What needs to be done:
Using the records below, transcribe exactly only the lines from the one with "Where should I click to: Reply" through the end, both included, and drop every picture.

%%

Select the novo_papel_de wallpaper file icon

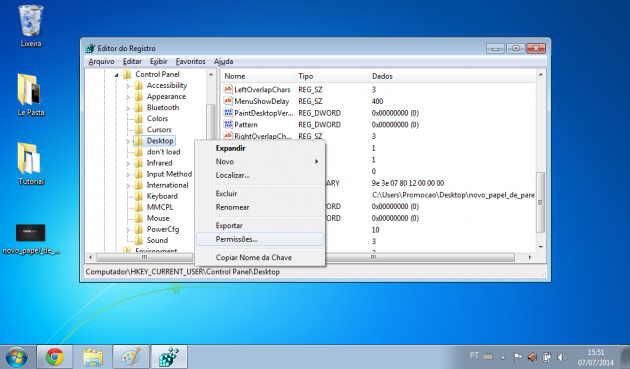(x=31, y=239)
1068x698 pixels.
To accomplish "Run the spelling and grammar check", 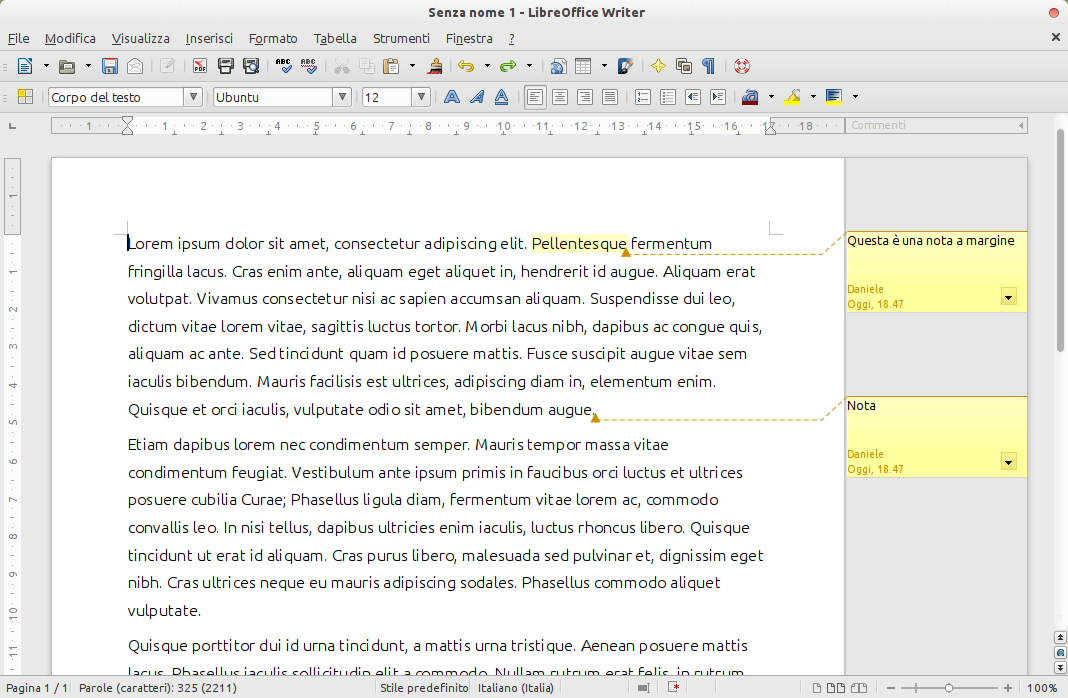I will [284, 67].
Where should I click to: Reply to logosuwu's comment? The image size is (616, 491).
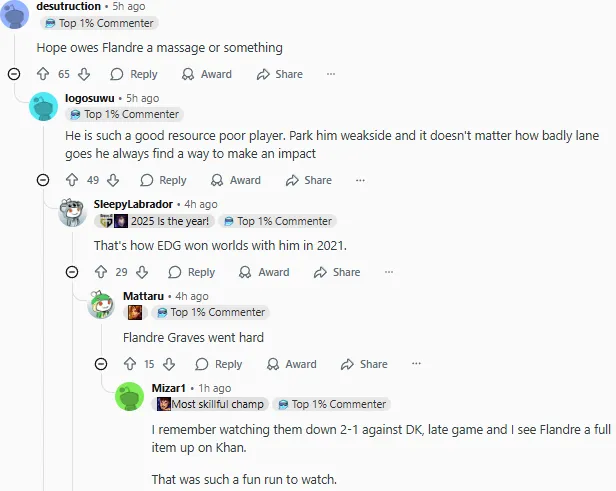[163, 180]
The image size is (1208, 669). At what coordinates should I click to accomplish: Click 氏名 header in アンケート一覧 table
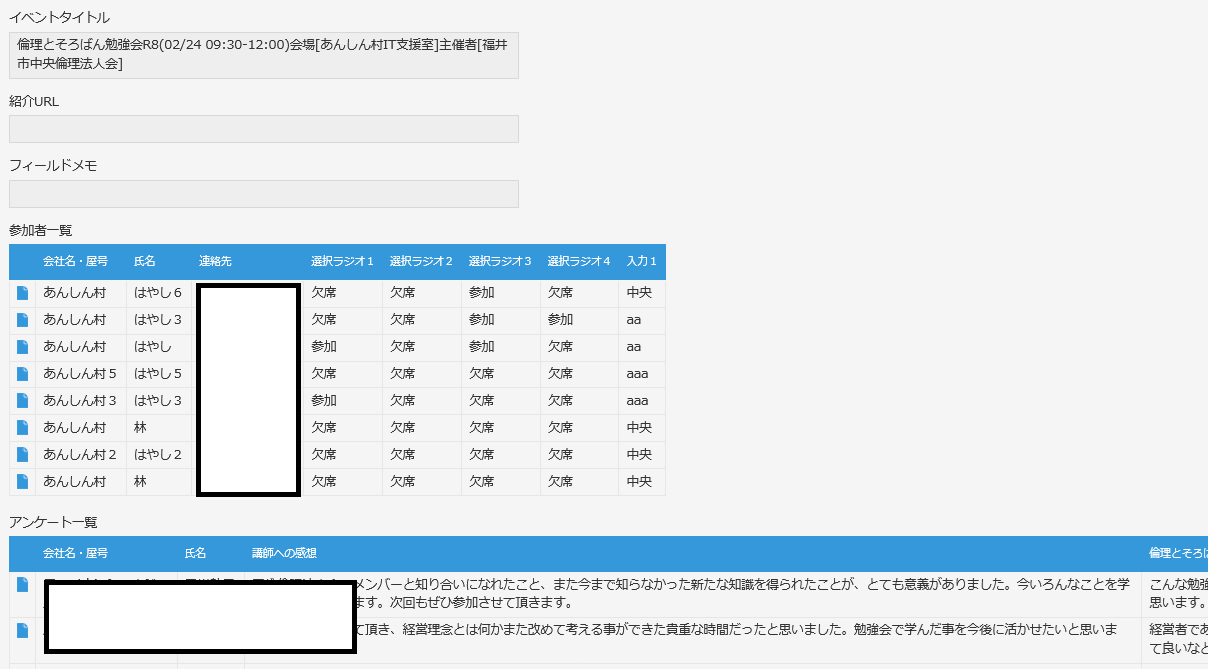click(196, 553)
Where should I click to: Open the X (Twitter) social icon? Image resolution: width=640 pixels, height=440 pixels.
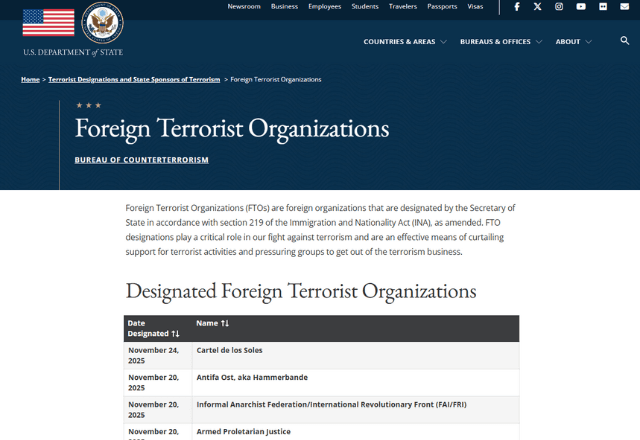pyautogui.click(x=538, y=7)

%%

Expected answer:
Where should I click to: Reply to logosuwu's comment? The image size is (616, 491).
[163, 180]
The image size is (1208, 669). At what coordinates should I click to accomplish: Click 氏名 header in アンケート一覧 table
click(196, 553)
Where should I click to: Open the X (Twitter) social icon? Image resolution: width=640 pixels, height=440 pixels.
pyautogui.click(x=538, y=7)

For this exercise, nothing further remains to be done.